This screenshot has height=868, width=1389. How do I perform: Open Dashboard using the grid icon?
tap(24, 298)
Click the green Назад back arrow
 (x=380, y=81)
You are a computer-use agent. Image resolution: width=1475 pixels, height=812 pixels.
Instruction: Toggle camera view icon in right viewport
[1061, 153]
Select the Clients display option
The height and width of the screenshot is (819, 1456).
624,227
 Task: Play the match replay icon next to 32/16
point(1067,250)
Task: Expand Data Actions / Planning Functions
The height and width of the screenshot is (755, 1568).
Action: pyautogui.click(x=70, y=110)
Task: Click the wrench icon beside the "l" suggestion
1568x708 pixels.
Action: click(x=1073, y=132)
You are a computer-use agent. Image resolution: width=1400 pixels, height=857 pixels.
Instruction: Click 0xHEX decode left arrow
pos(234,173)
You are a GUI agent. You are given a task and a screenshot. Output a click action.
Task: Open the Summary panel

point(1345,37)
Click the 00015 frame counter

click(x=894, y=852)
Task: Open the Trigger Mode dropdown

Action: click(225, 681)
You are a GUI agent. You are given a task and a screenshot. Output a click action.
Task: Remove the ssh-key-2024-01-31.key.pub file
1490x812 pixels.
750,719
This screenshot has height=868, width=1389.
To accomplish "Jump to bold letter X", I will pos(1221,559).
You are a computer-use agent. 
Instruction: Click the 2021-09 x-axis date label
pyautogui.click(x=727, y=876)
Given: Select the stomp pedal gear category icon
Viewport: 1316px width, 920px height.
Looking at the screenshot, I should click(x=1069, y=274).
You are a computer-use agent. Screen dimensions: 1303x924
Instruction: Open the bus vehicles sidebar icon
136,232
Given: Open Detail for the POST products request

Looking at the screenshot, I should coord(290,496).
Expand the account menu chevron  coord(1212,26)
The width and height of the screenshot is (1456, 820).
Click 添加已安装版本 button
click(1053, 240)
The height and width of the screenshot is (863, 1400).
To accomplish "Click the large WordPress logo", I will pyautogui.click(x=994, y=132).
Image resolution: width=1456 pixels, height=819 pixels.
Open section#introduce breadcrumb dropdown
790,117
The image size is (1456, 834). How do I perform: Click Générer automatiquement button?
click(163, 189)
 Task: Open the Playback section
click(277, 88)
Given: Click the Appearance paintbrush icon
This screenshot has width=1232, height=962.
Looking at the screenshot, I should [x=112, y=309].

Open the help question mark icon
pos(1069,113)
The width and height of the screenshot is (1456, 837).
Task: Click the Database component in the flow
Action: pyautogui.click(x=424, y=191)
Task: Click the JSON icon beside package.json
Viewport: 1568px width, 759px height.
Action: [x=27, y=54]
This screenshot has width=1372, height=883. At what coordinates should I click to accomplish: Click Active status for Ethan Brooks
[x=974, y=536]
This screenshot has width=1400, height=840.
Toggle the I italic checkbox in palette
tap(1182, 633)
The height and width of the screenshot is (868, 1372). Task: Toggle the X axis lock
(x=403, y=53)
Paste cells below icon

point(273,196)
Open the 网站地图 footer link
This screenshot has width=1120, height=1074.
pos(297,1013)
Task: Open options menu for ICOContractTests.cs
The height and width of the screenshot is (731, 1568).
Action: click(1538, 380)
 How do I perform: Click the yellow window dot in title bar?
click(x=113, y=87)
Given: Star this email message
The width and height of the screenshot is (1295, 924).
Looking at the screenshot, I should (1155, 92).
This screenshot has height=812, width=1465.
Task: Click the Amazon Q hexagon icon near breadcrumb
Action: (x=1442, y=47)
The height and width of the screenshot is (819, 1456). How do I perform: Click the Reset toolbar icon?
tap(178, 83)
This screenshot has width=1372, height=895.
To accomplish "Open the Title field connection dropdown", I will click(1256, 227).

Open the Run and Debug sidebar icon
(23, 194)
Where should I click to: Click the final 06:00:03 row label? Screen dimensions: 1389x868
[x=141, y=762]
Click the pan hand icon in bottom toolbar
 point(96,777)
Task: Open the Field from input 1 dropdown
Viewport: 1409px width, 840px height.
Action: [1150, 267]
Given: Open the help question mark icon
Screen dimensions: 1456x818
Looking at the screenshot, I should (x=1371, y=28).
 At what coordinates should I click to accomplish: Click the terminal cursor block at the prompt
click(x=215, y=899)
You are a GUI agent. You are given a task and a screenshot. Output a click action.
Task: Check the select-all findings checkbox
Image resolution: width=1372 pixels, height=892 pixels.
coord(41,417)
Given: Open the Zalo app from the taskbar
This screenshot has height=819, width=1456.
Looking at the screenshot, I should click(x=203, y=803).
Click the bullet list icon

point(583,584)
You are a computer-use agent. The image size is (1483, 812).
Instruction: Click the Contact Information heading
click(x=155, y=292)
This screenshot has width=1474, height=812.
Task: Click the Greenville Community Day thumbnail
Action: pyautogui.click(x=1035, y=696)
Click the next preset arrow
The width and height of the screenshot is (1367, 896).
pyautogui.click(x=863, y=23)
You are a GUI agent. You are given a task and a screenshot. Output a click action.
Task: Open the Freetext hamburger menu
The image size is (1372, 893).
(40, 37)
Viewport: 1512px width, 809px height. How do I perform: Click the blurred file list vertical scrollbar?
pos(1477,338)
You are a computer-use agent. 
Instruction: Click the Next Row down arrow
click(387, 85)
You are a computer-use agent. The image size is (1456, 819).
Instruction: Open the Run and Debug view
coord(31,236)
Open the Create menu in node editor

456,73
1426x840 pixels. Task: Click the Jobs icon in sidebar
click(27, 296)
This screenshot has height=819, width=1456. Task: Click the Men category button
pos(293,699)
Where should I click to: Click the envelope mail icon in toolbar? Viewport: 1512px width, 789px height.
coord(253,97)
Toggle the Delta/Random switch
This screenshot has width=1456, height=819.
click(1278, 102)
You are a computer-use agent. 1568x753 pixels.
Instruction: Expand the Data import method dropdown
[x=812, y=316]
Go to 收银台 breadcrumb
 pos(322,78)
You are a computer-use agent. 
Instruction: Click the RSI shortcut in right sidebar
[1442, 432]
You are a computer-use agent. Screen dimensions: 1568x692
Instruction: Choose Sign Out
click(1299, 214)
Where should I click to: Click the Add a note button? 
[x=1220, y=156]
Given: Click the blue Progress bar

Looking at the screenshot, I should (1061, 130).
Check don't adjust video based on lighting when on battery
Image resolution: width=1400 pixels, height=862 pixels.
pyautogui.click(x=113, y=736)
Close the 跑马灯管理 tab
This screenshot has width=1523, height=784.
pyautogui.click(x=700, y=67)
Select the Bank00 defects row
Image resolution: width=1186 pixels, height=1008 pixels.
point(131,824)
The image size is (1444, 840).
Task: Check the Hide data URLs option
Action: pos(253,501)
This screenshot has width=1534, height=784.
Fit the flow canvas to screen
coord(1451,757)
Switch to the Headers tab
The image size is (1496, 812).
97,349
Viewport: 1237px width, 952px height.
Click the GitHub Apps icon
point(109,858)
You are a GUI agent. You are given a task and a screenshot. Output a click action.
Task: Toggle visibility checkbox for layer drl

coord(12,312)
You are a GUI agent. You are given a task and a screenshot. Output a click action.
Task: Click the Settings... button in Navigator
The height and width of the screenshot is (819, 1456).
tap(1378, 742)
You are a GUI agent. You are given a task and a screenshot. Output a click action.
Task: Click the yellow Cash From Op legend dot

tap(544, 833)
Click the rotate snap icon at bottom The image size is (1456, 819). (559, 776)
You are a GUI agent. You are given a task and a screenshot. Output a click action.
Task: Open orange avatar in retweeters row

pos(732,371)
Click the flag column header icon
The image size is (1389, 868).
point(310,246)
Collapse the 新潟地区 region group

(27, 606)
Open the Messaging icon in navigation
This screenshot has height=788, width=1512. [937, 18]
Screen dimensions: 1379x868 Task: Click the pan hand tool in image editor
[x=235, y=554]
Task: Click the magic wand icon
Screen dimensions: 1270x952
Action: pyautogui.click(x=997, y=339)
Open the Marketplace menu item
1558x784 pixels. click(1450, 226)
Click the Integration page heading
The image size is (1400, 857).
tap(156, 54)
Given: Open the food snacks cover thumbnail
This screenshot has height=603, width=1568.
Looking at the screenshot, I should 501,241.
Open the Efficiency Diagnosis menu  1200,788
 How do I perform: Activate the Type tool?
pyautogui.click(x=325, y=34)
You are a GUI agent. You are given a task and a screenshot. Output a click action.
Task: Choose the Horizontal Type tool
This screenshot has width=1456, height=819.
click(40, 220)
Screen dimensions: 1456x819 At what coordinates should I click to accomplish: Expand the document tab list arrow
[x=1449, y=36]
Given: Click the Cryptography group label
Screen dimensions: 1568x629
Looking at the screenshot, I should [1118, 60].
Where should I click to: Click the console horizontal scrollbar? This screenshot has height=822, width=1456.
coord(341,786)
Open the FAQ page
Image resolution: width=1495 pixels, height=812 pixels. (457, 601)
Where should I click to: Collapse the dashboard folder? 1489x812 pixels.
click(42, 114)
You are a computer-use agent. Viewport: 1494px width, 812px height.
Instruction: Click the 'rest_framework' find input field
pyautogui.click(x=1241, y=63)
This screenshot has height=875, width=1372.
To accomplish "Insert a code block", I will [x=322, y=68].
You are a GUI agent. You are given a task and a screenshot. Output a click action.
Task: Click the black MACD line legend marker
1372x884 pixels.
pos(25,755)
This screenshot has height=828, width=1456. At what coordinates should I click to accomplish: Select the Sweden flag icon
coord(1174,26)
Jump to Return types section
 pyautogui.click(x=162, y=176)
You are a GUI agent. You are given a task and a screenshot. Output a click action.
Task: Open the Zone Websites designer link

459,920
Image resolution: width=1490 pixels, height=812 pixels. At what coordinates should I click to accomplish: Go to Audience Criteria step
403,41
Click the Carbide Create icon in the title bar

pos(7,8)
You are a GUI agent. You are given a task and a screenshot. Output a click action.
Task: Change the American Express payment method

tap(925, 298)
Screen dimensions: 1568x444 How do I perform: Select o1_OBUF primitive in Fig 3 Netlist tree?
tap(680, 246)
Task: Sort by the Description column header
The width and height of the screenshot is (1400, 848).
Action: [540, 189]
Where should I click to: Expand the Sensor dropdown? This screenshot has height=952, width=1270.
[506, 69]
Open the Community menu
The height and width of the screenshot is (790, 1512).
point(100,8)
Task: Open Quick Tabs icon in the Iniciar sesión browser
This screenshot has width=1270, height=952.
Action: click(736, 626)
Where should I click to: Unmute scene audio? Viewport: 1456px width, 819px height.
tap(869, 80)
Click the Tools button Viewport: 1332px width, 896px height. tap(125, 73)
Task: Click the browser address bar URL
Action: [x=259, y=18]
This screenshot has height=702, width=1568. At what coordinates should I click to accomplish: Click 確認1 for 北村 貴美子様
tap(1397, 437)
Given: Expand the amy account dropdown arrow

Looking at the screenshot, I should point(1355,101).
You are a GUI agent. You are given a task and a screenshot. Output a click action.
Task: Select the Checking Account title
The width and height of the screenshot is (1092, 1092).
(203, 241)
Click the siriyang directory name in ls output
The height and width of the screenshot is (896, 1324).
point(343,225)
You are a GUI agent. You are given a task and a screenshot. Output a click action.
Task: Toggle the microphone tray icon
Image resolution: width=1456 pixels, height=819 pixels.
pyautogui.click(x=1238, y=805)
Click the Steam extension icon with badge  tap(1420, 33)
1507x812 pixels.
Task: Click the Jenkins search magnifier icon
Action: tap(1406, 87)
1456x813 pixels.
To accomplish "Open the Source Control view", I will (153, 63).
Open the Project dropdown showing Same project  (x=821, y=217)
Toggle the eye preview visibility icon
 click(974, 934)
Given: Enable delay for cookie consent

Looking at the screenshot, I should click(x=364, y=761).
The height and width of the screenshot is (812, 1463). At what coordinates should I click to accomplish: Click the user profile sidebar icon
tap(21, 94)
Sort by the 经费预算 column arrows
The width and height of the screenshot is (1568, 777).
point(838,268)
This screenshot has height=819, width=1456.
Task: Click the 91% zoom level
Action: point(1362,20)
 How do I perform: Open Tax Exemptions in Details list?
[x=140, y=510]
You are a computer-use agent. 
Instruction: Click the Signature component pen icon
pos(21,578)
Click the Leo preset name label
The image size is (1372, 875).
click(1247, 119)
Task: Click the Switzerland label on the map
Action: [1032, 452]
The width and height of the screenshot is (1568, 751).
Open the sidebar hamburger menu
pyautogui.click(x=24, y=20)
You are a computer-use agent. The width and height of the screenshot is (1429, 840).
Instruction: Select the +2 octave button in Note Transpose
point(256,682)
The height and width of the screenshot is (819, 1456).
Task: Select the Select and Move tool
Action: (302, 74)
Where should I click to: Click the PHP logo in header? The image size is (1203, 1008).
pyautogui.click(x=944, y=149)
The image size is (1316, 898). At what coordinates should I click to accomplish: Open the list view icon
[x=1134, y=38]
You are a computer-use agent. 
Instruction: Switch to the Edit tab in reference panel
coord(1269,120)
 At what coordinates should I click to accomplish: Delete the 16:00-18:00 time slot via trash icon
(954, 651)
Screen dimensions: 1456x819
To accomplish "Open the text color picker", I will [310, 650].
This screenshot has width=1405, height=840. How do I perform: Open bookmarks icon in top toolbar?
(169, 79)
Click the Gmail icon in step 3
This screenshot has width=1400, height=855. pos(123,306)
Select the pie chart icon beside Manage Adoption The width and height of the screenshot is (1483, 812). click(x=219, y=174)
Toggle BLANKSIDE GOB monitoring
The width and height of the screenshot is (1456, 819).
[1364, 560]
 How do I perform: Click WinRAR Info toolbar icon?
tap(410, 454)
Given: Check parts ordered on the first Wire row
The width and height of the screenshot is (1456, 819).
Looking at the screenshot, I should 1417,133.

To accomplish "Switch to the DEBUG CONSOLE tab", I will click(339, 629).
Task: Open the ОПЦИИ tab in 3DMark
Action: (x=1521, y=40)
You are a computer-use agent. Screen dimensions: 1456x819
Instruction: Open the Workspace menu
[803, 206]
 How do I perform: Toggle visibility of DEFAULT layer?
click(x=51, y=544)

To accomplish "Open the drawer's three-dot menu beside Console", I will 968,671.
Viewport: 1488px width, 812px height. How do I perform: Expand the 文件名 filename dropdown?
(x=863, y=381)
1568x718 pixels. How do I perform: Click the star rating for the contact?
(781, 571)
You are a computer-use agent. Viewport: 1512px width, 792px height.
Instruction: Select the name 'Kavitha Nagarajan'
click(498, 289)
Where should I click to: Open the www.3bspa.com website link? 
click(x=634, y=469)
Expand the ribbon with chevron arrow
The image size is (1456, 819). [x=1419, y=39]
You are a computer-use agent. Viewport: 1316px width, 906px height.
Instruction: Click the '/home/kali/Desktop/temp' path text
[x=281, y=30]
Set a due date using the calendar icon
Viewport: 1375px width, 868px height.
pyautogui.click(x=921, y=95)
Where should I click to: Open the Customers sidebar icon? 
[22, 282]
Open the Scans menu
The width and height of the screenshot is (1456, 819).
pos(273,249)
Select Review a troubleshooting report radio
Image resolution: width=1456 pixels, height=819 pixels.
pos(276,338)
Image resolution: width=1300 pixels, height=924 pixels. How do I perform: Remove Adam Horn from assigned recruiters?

* * * *

● ACTIVITY: A bare number is all that is asked for: the count of lines above that include "Remove".

● RESULT OF THE TASK: 2